_What the task requires_: Set down exactly each line of the entries below, beginning at the one that contains "Task: Click the row header beside C.hostess" and ending at the last, and no others.

▼▼▼

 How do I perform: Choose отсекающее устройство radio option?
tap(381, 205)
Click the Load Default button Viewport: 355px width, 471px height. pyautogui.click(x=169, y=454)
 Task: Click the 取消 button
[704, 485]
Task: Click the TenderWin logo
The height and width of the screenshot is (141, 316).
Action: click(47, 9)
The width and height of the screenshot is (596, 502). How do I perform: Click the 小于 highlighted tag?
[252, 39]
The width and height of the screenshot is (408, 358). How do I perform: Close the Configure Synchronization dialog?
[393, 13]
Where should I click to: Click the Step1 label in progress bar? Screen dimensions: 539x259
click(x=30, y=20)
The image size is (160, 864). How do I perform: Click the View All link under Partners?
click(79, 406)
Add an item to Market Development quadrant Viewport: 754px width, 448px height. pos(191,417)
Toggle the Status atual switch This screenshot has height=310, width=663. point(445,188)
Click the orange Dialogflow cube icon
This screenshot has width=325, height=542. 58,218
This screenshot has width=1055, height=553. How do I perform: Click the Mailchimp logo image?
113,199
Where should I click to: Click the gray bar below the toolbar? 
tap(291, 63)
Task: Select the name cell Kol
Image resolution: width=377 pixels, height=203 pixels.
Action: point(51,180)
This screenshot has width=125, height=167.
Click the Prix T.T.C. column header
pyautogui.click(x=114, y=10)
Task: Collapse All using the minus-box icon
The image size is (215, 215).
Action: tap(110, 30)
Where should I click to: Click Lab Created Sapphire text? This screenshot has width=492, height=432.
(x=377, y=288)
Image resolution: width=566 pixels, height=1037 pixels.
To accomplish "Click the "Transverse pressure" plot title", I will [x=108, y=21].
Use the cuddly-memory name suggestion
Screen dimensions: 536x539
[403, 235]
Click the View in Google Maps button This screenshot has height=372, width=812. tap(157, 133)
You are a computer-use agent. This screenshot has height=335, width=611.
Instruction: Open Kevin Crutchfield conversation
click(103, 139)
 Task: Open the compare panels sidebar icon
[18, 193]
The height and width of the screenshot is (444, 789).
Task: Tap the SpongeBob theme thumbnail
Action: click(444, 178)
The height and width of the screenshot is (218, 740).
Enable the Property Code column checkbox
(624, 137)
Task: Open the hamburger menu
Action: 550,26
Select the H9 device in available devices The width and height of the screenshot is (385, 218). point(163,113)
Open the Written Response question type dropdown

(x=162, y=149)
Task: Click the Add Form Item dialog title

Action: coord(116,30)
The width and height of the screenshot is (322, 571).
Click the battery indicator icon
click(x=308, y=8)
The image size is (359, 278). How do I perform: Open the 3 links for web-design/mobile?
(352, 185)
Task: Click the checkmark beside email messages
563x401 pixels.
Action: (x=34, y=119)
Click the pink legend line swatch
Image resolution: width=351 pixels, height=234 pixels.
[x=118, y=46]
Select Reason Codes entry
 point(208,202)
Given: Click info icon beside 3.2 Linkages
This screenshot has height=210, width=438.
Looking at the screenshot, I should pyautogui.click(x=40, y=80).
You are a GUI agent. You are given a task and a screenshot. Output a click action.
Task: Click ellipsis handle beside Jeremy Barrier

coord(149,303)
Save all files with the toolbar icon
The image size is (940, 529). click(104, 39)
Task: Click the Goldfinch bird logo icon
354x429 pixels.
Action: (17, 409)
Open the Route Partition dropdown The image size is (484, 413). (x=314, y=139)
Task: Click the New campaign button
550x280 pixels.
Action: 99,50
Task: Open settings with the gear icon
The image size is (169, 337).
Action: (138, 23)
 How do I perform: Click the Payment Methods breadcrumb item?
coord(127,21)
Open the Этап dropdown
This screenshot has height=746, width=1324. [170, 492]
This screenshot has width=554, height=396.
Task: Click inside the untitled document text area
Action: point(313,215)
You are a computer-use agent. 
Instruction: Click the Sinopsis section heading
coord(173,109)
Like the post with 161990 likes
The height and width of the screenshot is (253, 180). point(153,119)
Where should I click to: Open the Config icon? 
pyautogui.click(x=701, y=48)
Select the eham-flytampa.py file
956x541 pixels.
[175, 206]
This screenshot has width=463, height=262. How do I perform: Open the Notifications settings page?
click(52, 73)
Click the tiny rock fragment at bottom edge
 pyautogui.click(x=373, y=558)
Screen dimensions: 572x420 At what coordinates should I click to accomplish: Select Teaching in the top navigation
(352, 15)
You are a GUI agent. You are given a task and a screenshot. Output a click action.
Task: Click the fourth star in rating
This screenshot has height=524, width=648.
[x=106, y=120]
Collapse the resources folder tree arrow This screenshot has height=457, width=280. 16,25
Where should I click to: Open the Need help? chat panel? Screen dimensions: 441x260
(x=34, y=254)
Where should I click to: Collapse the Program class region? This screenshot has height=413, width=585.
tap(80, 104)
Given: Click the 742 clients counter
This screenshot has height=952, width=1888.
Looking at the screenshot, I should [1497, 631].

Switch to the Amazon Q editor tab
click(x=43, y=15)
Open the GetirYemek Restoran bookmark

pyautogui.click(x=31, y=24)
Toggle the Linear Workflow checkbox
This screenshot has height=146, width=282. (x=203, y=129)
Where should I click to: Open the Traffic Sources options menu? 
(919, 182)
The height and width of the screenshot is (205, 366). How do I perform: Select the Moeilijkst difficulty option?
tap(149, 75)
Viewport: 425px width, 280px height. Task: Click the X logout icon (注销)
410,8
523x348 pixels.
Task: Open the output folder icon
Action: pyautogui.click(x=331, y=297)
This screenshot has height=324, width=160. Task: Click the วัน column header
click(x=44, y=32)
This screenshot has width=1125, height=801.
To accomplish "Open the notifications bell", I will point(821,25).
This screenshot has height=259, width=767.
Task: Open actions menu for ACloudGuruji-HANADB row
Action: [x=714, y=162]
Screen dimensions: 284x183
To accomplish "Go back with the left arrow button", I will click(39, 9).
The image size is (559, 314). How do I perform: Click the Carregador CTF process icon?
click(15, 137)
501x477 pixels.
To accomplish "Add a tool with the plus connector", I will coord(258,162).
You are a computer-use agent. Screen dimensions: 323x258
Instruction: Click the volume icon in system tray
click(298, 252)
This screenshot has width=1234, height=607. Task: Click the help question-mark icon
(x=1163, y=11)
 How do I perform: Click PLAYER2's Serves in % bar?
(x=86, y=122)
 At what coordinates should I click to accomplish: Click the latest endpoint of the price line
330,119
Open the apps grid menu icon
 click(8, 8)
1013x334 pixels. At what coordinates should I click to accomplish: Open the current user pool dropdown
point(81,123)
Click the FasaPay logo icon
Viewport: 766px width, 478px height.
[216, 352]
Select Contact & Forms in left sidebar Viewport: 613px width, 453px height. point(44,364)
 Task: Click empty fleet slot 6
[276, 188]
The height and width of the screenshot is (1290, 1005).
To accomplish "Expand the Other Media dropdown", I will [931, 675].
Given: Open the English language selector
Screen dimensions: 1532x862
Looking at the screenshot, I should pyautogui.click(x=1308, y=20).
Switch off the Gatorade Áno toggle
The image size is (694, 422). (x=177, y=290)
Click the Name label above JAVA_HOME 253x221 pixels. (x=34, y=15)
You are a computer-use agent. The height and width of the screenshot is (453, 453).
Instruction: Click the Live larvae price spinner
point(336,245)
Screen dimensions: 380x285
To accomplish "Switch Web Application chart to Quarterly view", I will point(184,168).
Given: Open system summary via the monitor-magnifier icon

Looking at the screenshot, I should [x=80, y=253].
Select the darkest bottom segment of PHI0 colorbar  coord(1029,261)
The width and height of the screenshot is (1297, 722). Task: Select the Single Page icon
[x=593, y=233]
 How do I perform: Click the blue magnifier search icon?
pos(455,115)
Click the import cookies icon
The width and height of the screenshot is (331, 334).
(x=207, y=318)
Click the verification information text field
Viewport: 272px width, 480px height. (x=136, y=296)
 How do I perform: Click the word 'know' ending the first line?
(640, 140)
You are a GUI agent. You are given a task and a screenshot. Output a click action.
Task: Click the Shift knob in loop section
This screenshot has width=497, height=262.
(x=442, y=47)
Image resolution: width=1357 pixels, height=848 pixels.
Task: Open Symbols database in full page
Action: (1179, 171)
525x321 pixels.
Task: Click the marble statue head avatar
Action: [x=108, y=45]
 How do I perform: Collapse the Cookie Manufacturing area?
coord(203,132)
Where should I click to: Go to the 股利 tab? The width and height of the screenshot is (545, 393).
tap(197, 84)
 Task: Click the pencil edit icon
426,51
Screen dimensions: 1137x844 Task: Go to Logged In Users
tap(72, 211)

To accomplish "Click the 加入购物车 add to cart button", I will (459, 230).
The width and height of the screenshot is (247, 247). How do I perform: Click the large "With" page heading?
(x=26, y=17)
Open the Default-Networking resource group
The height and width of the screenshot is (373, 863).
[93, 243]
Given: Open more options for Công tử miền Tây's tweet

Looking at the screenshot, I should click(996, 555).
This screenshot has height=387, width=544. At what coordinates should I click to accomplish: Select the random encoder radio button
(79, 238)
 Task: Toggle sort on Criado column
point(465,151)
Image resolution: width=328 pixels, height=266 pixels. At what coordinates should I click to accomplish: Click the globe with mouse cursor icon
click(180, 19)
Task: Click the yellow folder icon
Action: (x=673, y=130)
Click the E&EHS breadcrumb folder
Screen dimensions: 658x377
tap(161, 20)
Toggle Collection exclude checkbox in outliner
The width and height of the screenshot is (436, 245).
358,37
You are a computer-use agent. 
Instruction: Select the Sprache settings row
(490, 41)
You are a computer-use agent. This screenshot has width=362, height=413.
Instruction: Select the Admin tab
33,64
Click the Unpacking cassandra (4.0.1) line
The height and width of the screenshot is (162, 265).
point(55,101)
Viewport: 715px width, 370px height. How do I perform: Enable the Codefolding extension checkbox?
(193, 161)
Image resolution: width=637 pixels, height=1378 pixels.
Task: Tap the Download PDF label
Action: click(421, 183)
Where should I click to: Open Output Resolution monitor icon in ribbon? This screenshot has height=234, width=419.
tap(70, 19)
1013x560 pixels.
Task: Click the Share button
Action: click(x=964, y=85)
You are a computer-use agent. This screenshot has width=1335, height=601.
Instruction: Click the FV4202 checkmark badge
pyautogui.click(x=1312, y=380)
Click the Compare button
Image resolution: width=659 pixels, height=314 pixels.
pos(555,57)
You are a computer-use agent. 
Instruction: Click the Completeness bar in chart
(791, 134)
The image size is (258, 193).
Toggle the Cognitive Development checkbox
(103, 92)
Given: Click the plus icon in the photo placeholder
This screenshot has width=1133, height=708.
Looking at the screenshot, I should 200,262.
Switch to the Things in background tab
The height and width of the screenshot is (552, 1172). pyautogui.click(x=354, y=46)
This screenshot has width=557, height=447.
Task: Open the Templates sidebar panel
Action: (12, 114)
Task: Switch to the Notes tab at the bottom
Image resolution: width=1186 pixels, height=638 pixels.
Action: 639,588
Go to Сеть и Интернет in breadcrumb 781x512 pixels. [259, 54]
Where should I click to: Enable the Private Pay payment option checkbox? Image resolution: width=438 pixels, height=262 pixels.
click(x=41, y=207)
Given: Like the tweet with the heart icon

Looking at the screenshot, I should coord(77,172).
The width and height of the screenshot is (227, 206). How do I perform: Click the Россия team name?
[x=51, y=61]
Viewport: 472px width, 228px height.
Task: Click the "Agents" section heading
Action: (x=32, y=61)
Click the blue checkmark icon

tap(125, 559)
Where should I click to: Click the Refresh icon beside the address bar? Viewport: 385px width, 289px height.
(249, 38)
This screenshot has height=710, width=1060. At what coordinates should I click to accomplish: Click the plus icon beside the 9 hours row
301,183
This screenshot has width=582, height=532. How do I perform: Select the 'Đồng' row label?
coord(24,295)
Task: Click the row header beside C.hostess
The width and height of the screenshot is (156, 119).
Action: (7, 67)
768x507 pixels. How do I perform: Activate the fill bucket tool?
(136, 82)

▲▲▲

_Solution to this problem_:
Task: Click the row header beside C.hostess
The width and height of the screenshot is (156, 119).
Action: (7, 67)
768x507 pixels. How do I perform: Activate the fill bucket tool?
(136, 82)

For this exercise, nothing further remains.